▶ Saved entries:
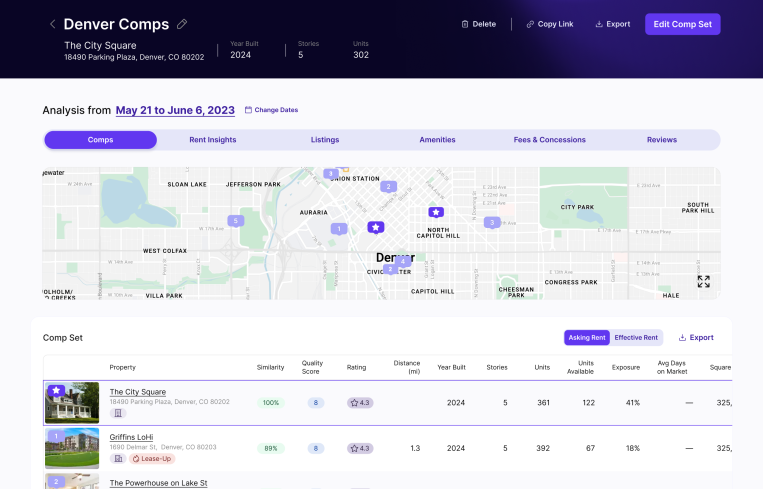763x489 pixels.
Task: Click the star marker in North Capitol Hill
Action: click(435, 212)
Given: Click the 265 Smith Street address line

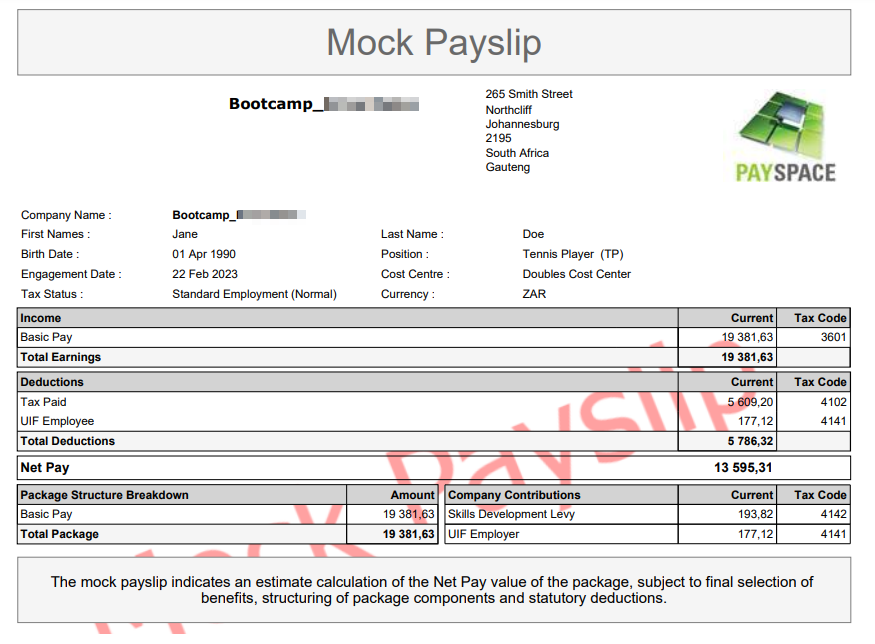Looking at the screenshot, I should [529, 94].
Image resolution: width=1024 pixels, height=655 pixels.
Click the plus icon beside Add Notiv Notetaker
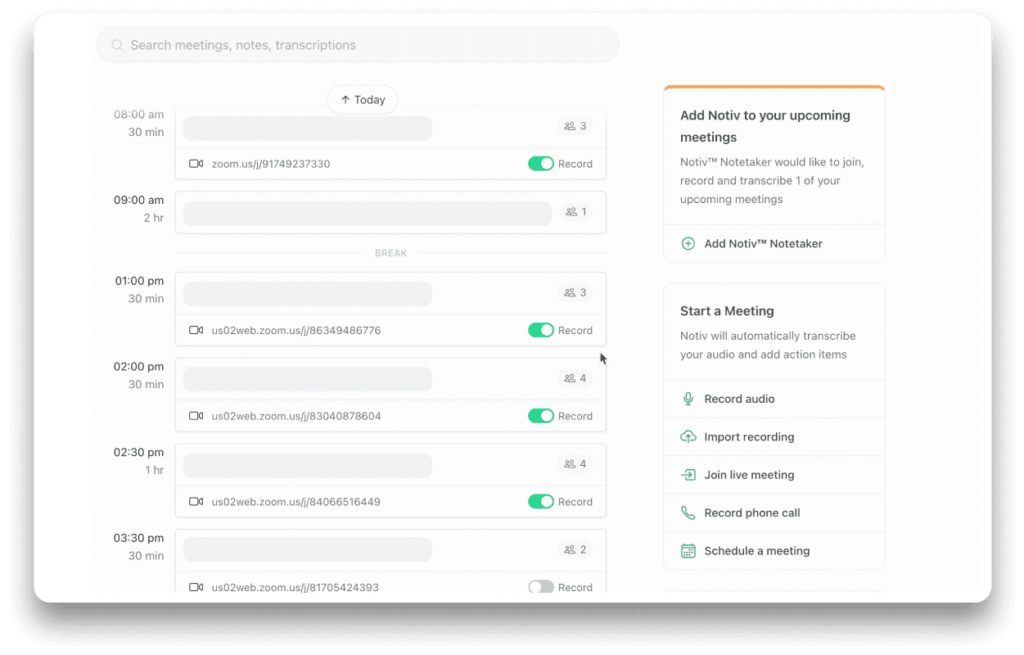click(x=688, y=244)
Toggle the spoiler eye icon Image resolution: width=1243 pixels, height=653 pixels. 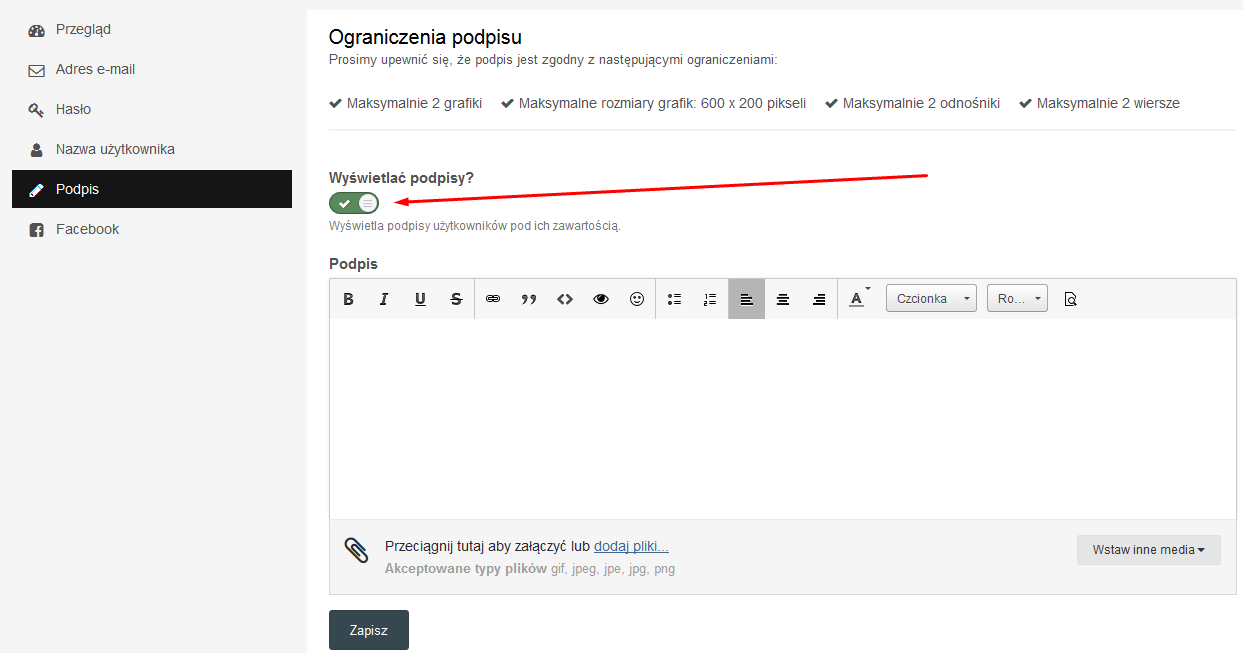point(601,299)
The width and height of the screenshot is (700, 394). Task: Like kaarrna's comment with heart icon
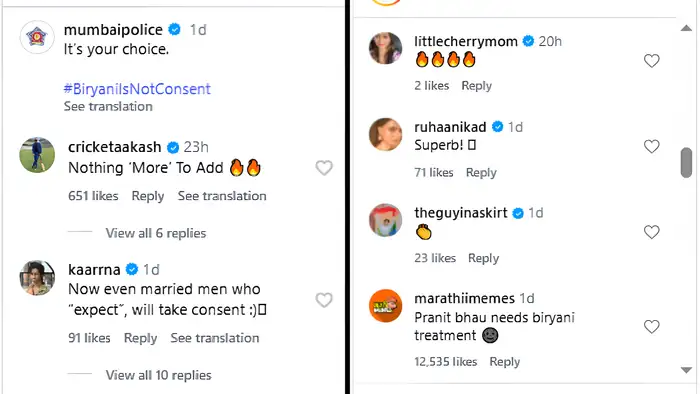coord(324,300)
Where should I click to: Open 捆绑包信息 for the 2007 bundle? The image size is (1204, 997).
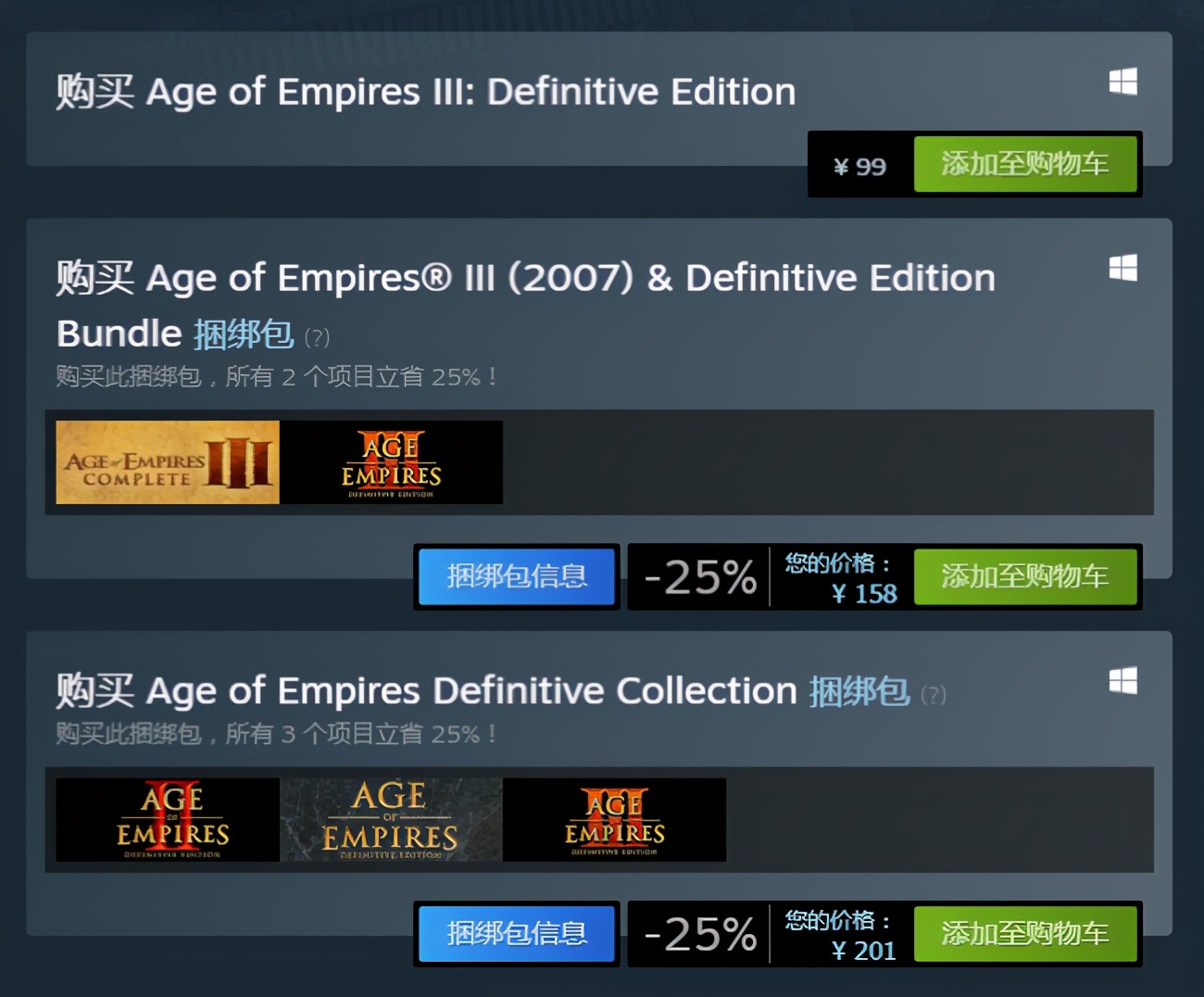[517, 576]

▶ The problem:
Only the lines from the line with "Where should I" to the end of the records should be repeated, exactly and without pictures.

▶ Result for this task:
Where should I click to: Open 捆绑包信息 for the 2007 bundle? The image size is (1204, 997).
[517, 576]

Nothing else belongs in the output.